Und mehr noch: "Sie hat im Westen eine Zwei- Klassen-Gesellschaft hervorgebracht, deren gemeinsame Ideologie der Konsum ist. Die einen kaufen, was sie wollen, die anderen sind zu 'Mäc-Geiz' und zur '99-Cent-Mentalität' gezwungen – nur von Letzteren wird auch politisch erwartet, zu sparen. Hier ist die deutsche Mittel- und Unterschicht angesichts von Wirtschafts- und Bankenkrise mit der Mehrheit der Griechen, Italiener und Spanier vereint. Geiz ist nicht mehr Ausdruck einer Tugend oder protestantischer Ethik, eher Folge von niedrigem Lohn und krasser Verteilungsungleichheit."
Ja, überzeugt.
Der diesmal "nur" 3,75 Stunden währende Volksbühnen-Abend ist dann aber doch und irgendwie traditionell gestrickt. Bert Neumann hatte sich für ihn eine guckkastenhafte Bretterbühne, wie man sie vielleicht auch zu der Zeit Molières verwandte, ausgedacht und ziemlich weit nach vorn zum Publikum (überm Orchestergraben und über die ersten Reihen des Parketts) gestellt. Das schafft eine sehr angenehme Nähe zwischen Schauspielern und Zuschauern, und die Akustik - in dem Holzraum - ist enorm und gut. Infolgedessen haben wir es auch mit einer sich vorzüglich artikulierenden (derzeitigen) 1A-Garde an Volksbühnen-Protagonisten [Namen s.u.], die schier opernmäßig sprechen und agieren, zu tun - allen voran der sich wohl selbst gigantisch überbietende Martin Wuttke in der Titelrolle.
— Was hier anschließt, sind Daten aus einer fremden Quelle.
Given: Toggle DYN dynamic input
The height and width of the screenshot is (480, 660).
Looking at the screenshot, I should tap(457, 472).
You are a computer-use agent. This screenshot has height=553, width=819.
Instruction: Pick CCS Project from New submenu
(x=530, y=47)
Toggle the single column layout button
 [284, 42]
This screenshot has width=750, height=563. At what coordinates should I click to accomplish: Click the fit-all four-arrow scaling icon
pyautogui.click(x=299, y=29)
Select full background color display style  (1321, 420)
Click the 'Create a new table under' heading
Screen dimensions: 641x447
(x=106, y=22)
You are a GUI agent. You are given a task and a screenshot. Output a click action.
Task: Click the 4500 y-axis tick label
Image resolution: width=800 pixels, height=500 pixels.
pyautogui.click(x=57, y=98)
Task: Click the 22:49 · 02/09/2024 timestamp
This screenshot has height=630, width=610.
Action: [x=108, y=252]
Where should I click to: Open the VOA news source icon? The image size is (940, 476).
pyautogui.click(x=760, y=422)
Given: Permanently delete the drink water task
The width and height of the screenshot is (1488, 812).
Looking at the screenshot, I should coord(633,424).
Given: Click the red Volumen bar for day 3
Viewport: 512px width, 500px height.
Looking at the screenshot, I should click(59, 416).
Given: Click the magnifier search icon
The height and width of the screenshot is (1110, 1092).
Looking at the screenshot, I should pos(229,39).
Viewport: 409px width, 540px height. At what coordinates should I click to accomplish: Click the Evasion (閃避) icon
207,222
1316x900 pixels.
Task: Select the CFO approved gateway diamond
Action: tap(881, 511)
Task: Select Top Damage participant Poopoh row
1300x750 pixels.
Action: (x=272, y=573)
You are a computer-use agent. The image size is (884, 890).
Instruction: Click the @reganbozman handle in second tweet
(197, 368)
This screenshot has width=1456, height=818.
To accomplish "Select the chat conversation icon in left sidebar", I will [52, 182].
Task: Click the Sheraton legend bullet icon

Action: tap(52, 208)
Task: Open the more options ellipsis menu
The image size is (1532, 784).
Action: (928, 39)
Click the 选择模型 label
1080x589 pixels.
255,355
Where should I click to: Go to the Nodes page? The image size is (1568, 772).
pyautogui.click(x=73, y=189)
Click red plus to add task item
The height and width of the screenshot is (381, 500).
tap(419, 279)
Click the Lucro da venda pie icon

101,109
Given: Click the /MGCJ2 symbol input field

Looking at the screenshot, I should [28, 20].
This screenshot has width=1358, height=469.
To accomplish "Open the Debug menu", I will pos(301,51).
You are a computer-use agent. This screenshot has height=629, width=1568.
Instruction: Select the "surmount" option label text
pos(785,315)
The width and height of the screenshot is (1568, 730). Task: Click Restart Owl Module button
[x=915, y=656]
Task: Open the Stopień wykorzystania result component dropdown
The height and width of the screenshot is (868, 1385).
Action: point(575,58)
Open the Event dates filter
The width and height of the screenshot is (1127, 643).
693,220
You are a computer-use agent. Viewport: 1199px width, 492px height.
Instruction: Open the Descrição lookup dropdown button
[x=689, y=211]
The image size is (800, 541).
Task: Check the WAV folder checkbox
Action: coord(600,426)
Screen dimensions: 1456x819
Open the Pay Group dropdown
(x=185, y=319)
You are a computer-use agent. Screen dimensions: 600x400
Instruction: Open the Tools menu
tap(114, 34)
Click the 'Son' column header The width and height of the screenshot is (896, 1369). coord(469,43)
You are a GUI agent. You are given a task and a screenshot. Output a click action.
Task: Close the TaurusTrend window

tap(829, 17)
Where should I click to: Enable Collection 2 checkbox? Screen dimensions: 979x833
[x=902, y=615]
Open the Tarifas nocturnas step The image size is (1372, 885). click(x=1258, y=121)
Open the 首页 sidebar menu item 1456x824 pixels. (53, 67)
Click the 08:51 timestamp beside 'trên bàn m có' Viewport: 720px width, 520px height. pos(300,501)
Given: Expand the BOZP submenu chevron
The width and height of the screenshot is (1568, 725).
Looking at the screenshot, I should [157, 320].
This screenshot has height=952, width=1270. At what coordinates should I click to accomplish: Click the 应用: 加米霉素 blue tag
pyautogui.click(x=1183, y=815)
Nach der Pause stellen wir dann allerdings mal wieder fest - ja und wir hätten uns auch stark gewundert, wenn es etwa nicht in dieser Art und Weise abgelaufen wäre - , dass es Castorf mit dem O-Text "seines" Geizigen zu langweilig geworden war und er dann also (wie gehabt) auf Stoff- und Themenübergreifendes anreicherisch zurückgriff; so z.B. auf einen Marat-Text (à la Marat in der Badewanne), improvisierte Sketcheinlagen à la Tatort Leipzig (wo der Wuttke ja beim MDR paar Jahre lang Ermittler war) oder ausgiebige Sudel- und Schmutzzitate des Marquise de Sade. Und auch die Videokamera Andreas Deinerts ist mal wieder stark vergrößerungspräsent und mit dabei.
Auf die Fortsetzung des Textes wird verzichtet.